Cryptology ePrint Archive: Report 2018/772

Linear Equivalence of Block Ciphers with Partial Non-Linear Layers: Application to LowMC

Itai Dinur and Daniel Kales and Angela Promitzer and Sebastian Ramacher and Christian Rechberger

Abstract: LowMC is a block cipher family designed in 2015 by Albrecht et al. It is optimized for practical instantiations of multi-party computation, fully homomorphic encryption, and zero-knowledge proofs. LowMC is used in the Picnic signature scheme, submitted to NIST's post-quantum standardization project and is a substantial building block in other novel post-quantum cryptosystems. Many LowMC instances use a relatively recent design strategy (initiated by Gérard et al. at CHES 2013) of applying the non-linear layer to only a part of the state in each round, where the shortage of non-linear operations is partially compensated by heavy linear algebra. Since the high linear algebra complexity has been a bottleneck in several applications, one of the open questions raised by the designers was to reduce it, without introducing additional non-linear operations (or compromising security).

In this paper, we consider LowMC instances with block size $n$, partial non-linear layers of size $s \leq n$ and $r$ encryption rounds. We redesign LowMC's linear components in a way that preserves its specification, yet improves LowMC's performance in essentially every aspect. Most of our optimizations are applicable to all SP-networks with partial non-linear layers and shed new light on this relatively new design methodology.
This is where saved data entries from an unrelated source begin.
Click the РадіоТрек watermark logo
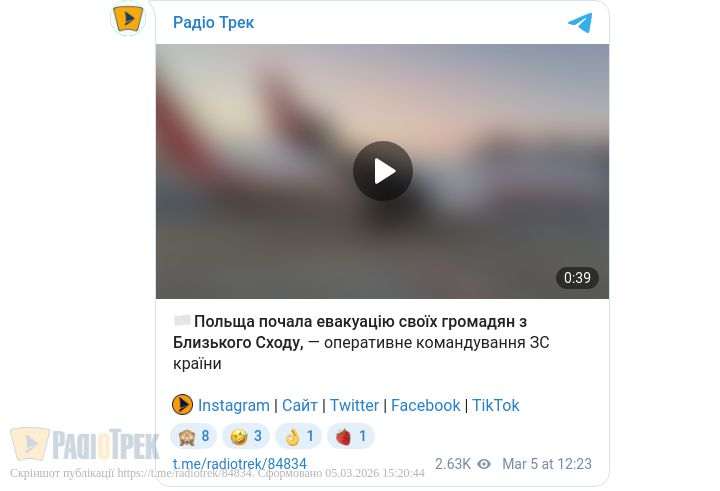coord(85,444)
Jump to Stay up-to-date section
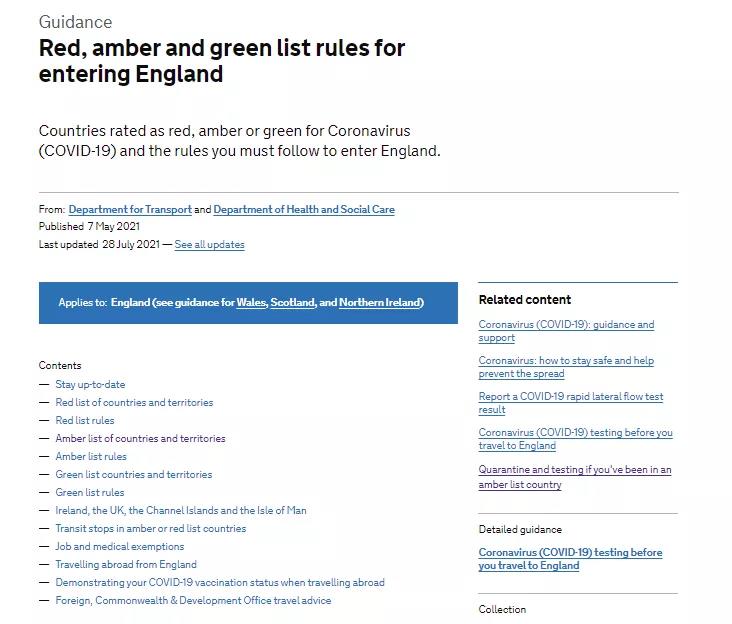732x624 pixels. tap(90, 385)
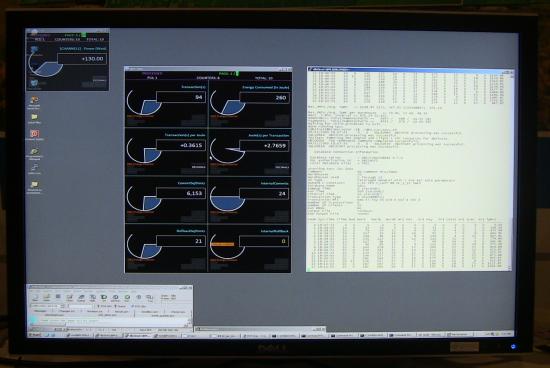550x368 pixels.
Task: Click the first window button in the taskbar
Action: pyautogui.click(x=80, y=335)
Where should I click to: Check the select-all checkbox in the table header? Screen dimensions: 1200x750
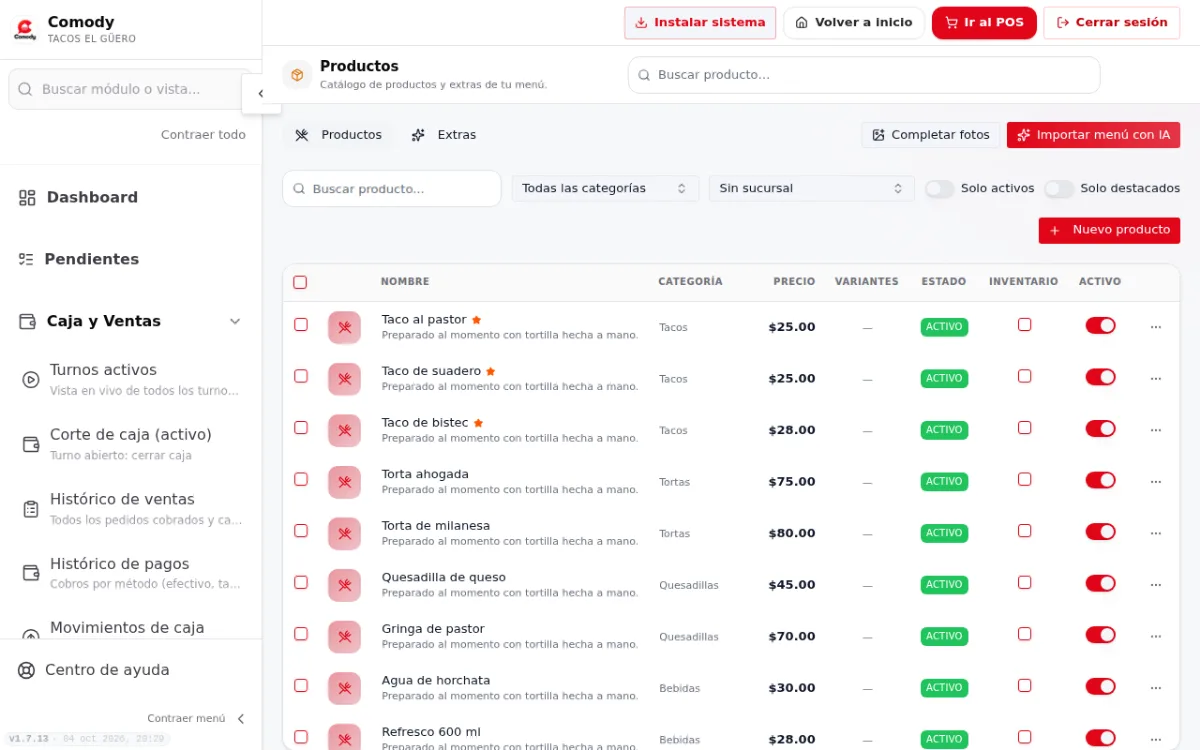pyautogui.click(x=300, y=282)
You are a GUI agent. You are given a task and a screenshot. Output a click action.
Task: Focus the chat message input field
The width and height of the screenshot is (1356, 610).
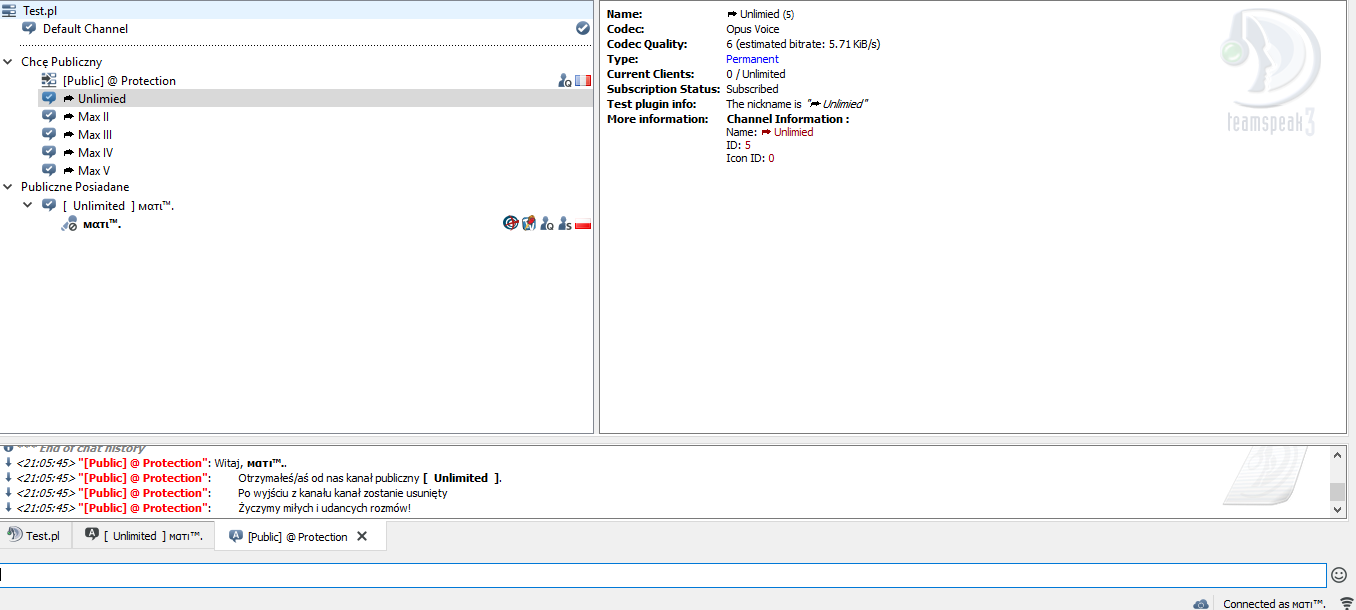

Our main result shows that when $s < n$, each LowMC instance belongs to a large class of equivalent instances that differ in their linear layers. We then select a representative instance from this class for which encryption (and decryption) can be implemented much more efficiently than for an arbitrary instance. This yields a new encryption algorithm that is equivalent to the standard one, but reduces the evaluation time and storage of the linear layers from $r \cdot n^2$ bits to about $r \cdot n^2 - (r-1)(n-s)^2$. Additionally, we reduce the size of LowMC's round keys and constants and optimize its key schedule and instance generation algorithms. All of these optimizations give substantial improvements for small $s$ and a reasonable choice of $r$. Finally, we formalize the notion of linear equivalence of block ciphers and prove the optimality of some of our results.

Comprehensive benchmarking of our optimizations in various LowMC applications (such as Picnic) reveals improvements by factors that typically range between $2$x and $40$x in runtime and memory consumption.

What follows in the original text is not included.